Las mujeres de la concurrencia sentían una envidia abrumadora; ese coche valía al menos un millón. ¿Cuánto más afortunada podía ser Anabel? Mientras tanto, la propia Anabel se sintió conmovida hasta el punto de llorar mientras gritaba:
—¡Gracias, maridito! —Incluso mientras se deleitaba en su alegría, no pudo evitar dar la vuelta y mirar a Augusto en una esquina.
Él seguía viéndose tranquilo, y se mantenía erguido como una montaña, sin cambios discernibles en su expresión.
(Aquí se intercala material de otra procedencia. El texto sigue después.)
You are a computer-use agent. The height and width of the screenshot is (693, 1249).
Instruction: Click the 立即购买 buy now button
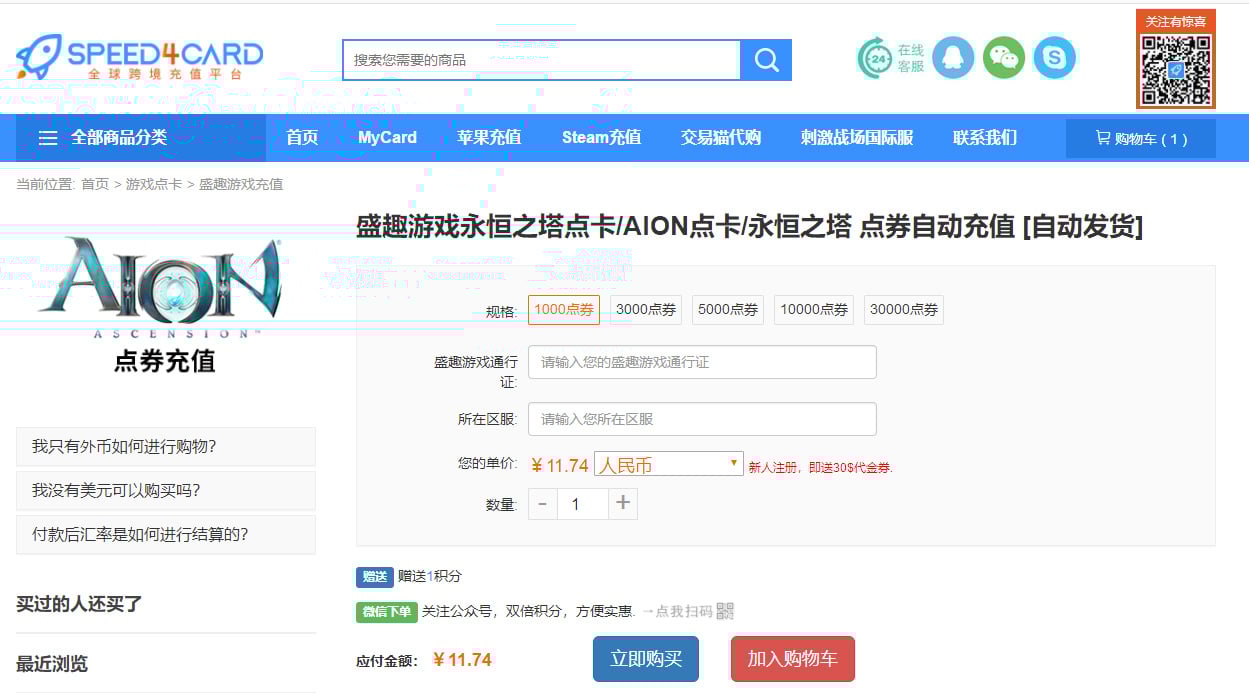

—¡Ja, sólo se hace el misterioso! —Anabel se burló con desdén.
El hombre debía sentirse tan avergonzado, celoso y enfadado ahora mismo que no podía esperar a desaparecer. «¿Lo ves, Augusto? Esa es la diferencia entre nuestros niveles. Papá puede quererte todo lo que quiera, puedes ser todo lo soberbio que quieras, pero ¿y qué? ¡Ya no estamos en la misma liga! Antes me ignorabas, pero ahora soy por completo inalcanzable para ti».
—Mamá, papá. Me voy, volveré a visitarlos cuando tenga tiempo —dijo Augusto, sintiéndose un poco aburrido; ya era hora de que se fuera.
—¿Qué, ya? —Ofelia se mostró un poco reticente, pero después de pensarlo un poco, asintió y dijo con una mirada de preocupación—. Entonces cuídate.
Como miembros de la misma familia, Anabel estaba recibiendo toda la atención mientras que el propio Augusto no recibía ninguna, debía sentirse muy mal.
Los ojos de Horacio se ensancharon y resopló:
—¡Recuerda, no vayas a la Cámara de Comercio de los Cuatro Mares o te desheredaré!